## [Bloque de texto]
▬▬▬
La respuesta a esas interrogantes no está en su estatura, ni en su físico o su pasión por el deporte, ni siquiera en la capacidad que tuvo de entrenar su pensamiento y devorar para eso cada palmo de la historia de su Patria. Había algo mucho más poderoso, algo que lo llevó a entregarse por completo a la humanidad, que lo dotó de la irrenunciable vocación de que «hacer», para transformar y crear, es el más sagrado deber de un hombre. Lo que convirtió a Fidel en líder natural, en ejemplo de humildad y desprendimiento, en artífice de esta obra imperecedera, fue el mayor regalo que dejó Martí para él y para su generación: la sensibilidad humana.
No florecen el talento ni la voluntad, no crecen los sueños ni son los retos alcanzables si el corazón no se conmueve. Se necesita sentir, identificarse con las causas nobles y hacerse parte de ellas para que fluya de verdad el destino de un hombre. Quien no tiene la capacidad de sufrir el dolor de los demás, de ponerse en el lugar del más desprotegido, de disponerse a actuar en vez de quedarse impávido creyendo que nada se puede cambiar, no tendrá mucho que legar para la historia.
▬▬▬
## [Datos proporcionados]

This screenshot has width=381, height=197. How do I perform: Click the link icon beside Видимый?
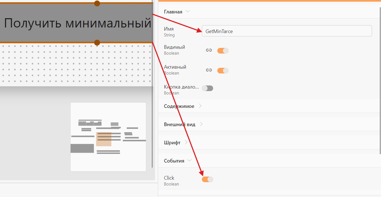tap(209, 50)
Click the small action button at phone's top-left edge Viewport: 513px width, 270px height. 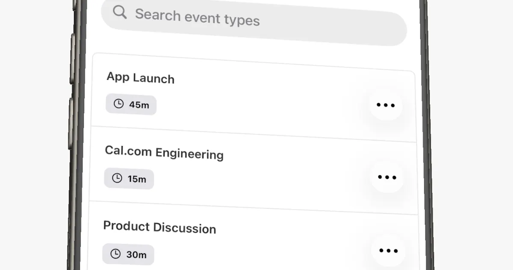pos(74,4)
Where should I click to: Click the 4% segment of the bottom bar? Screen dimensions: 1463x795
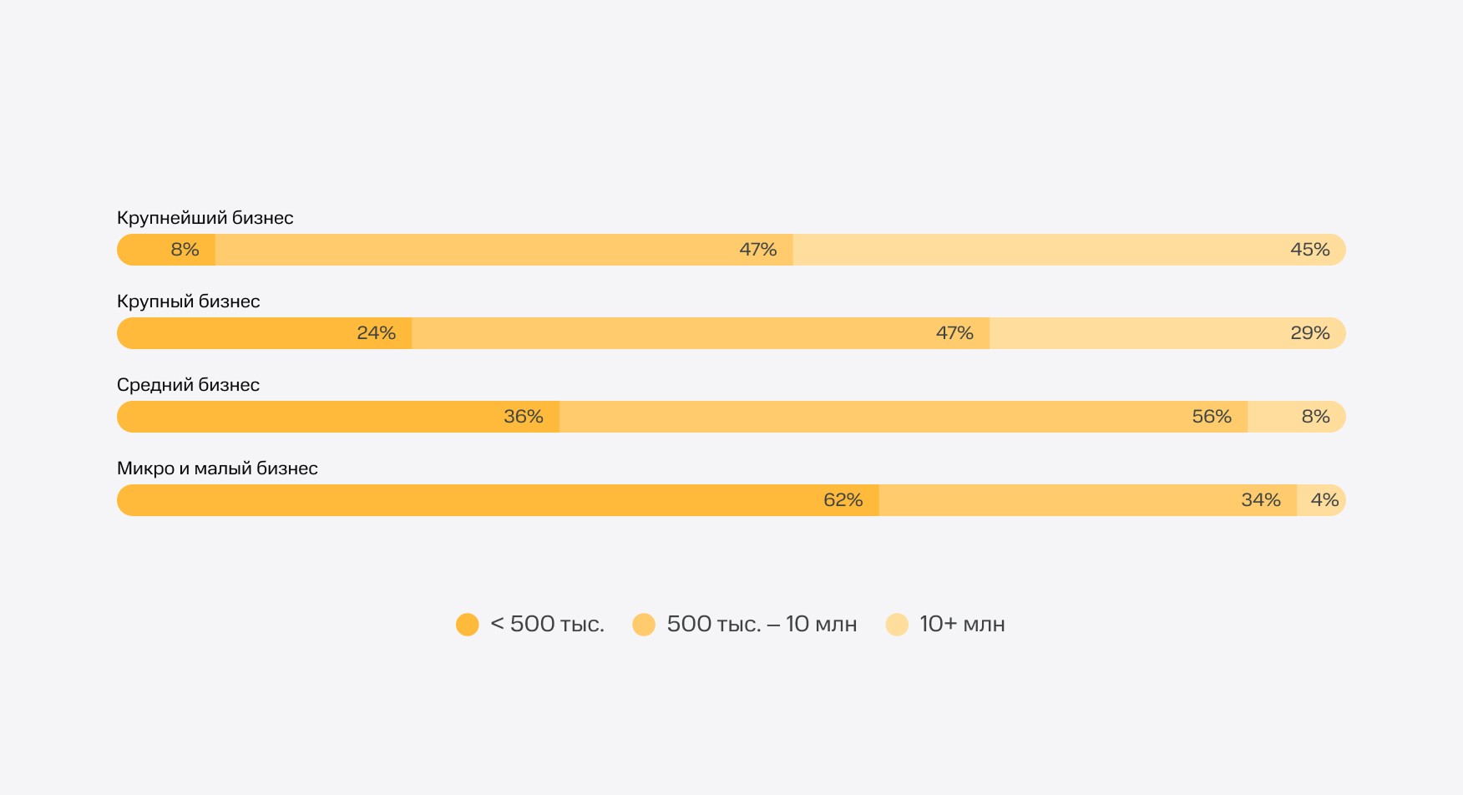[1321, 500]
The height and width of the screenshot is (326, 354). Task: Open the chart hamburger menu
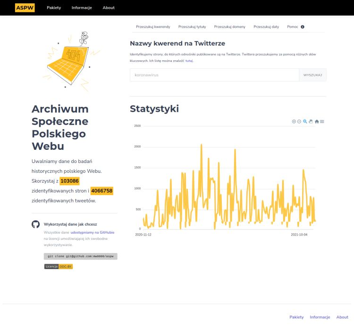click(x=322, y=122)
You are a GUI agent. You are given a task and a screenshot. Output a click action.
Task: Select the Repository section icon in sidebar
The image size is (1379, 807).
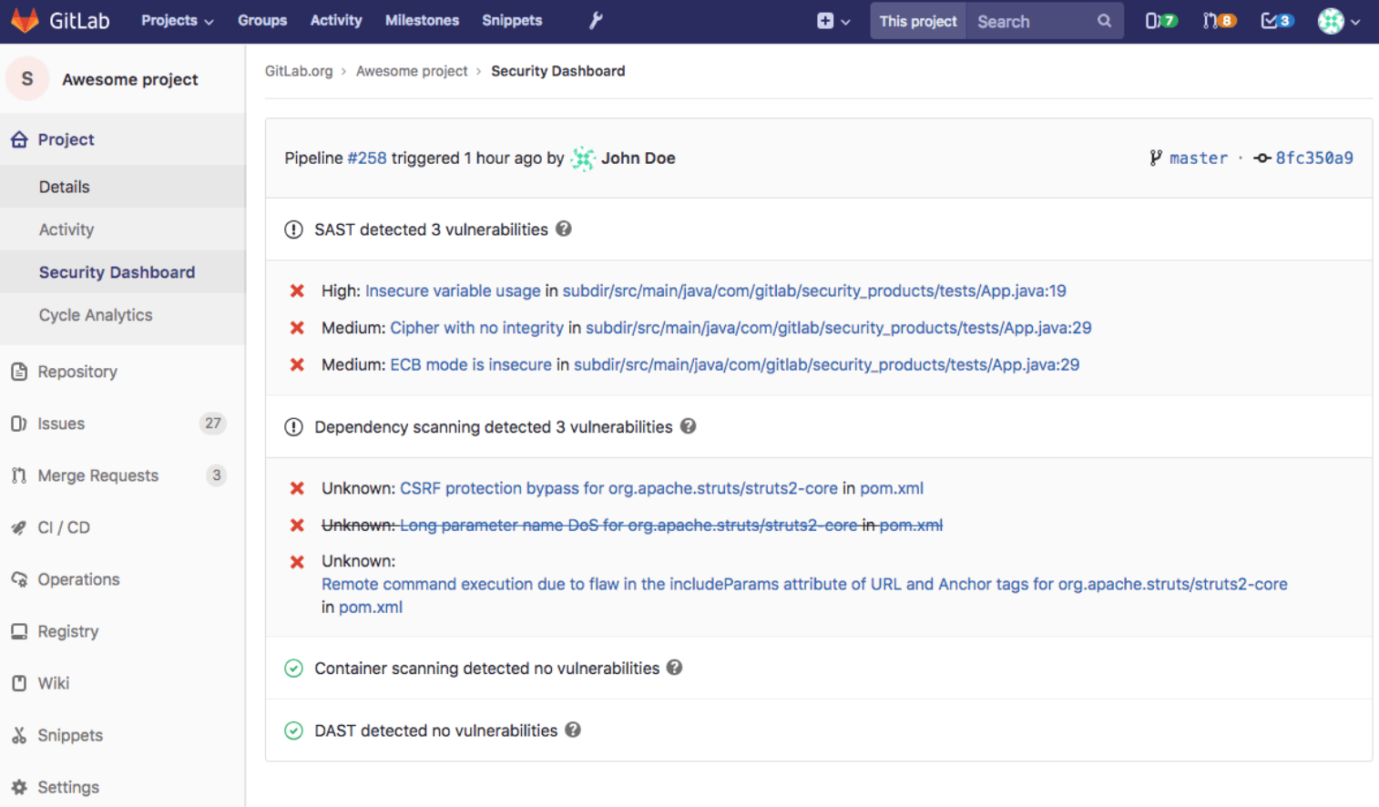click(x=19, y=372)
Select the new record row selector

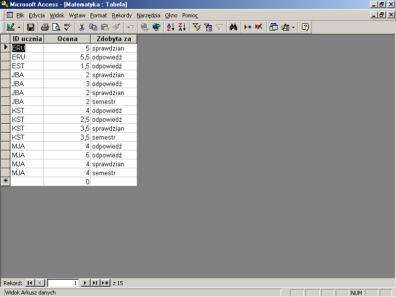point(5,182)
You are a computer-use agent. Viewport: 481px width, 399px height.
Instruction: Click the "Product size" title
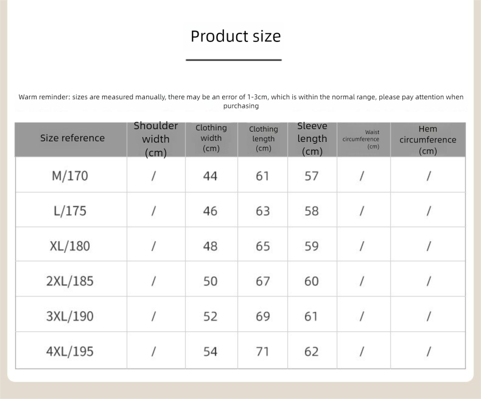[236, 37]
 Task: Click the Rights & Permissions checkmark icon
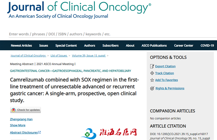click(152, 88)
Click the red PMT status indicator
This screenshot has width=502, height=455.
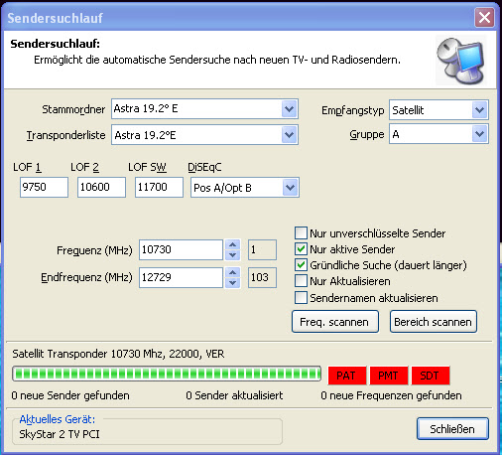[x=389, y=376]

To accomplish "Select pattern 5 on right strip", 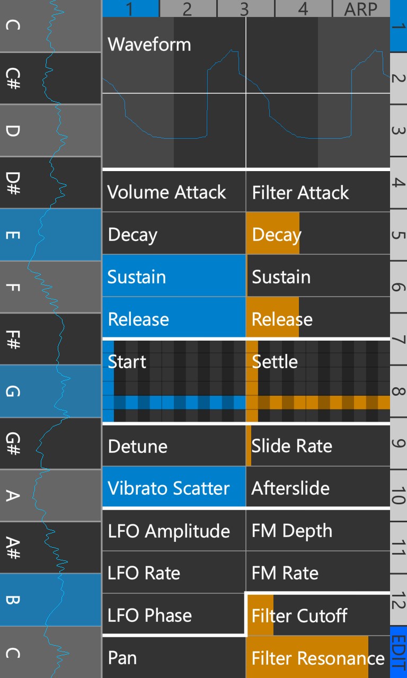I will [x=399, y=235].
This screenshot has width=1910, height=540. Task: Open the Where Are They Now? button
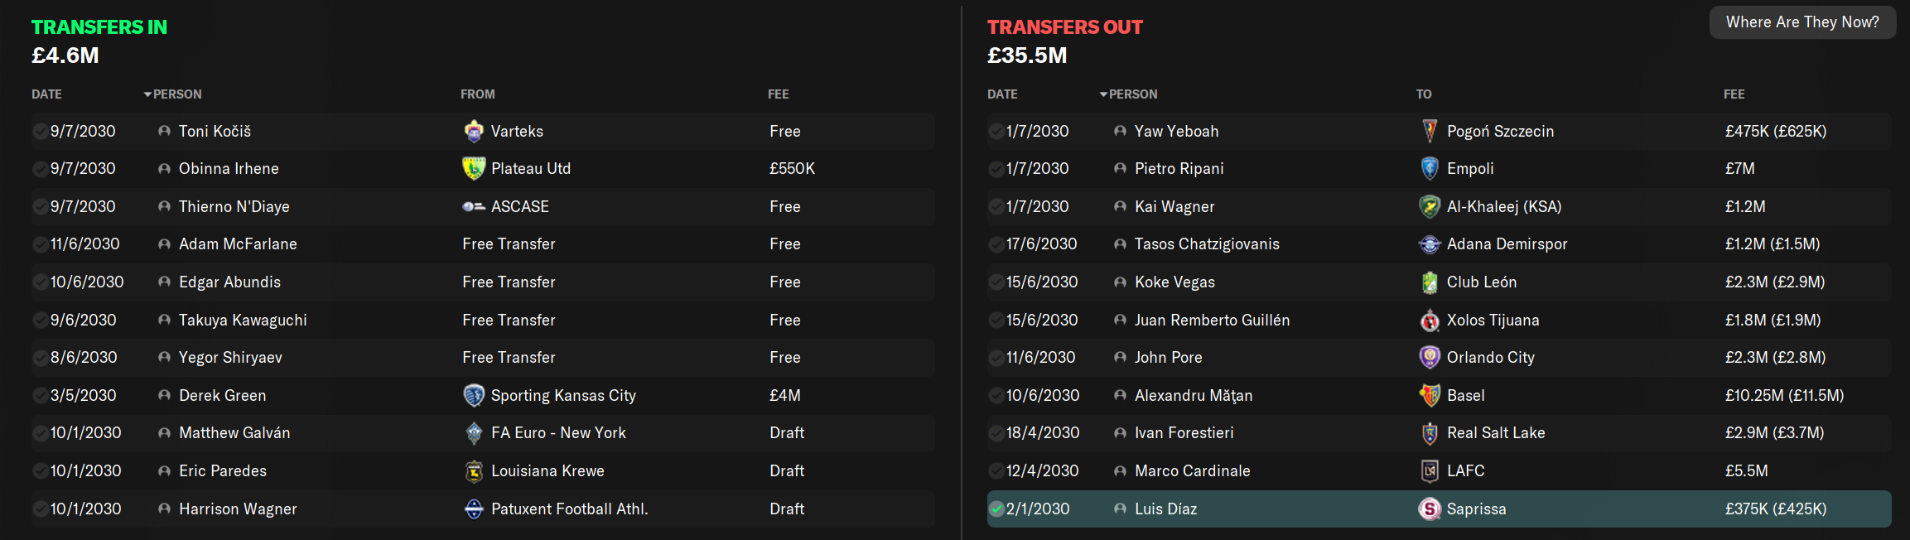click(x=1802, y=22)
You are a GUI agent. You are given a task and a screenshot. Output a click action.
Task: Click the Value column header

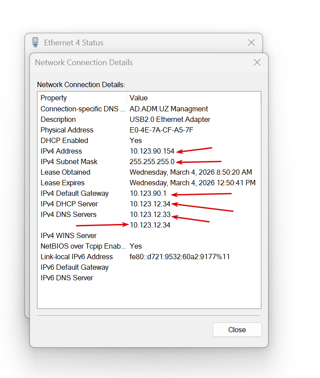coord(138,98)
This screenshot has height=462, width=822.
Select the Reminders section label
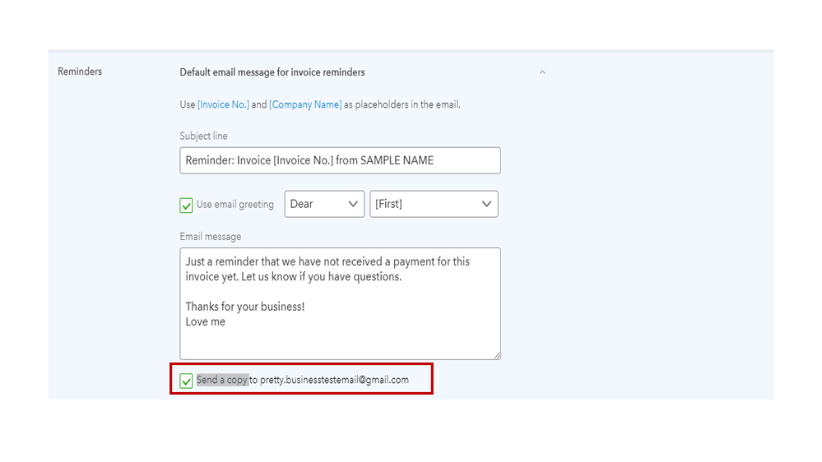[x=80, y=72]
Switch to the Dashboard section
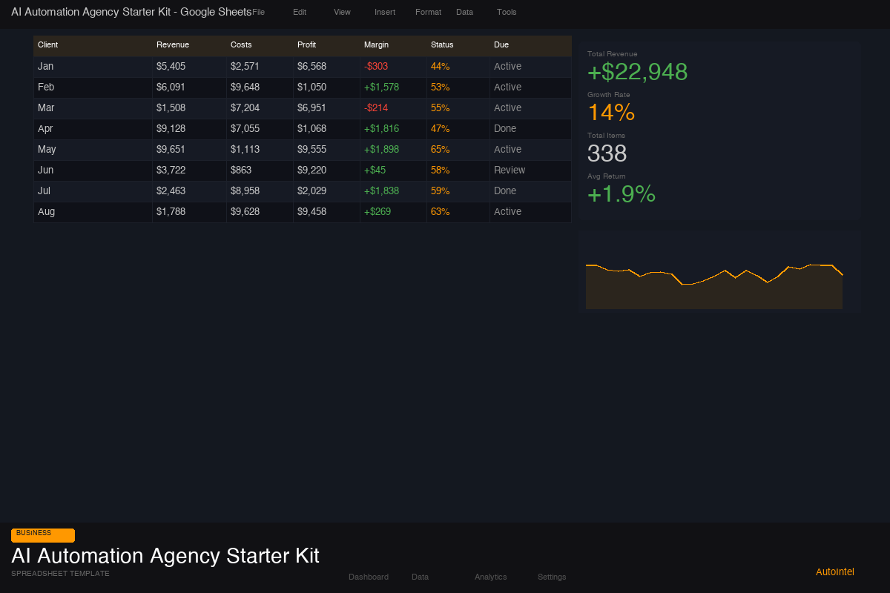 coord(369,577)
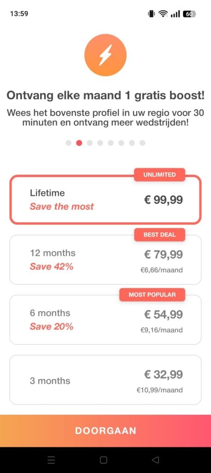Tap the DOORGAAN continue button
The width and height of the screenshot is (211, 473).
pyautogui.click(x=106, y=431)
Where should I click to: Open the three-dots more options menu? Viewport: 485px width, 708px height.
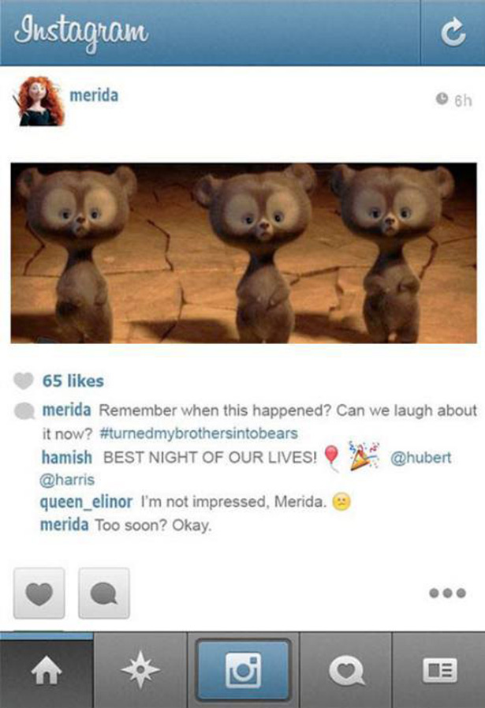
▬▬▬
## [Sobre el ejercicio]
Según el bloque de texto, ¿cuál fue el mayor regalo que dejó Martí para Fidel y su generación?

## [Respuesta escrita]
La sensibilidad humana.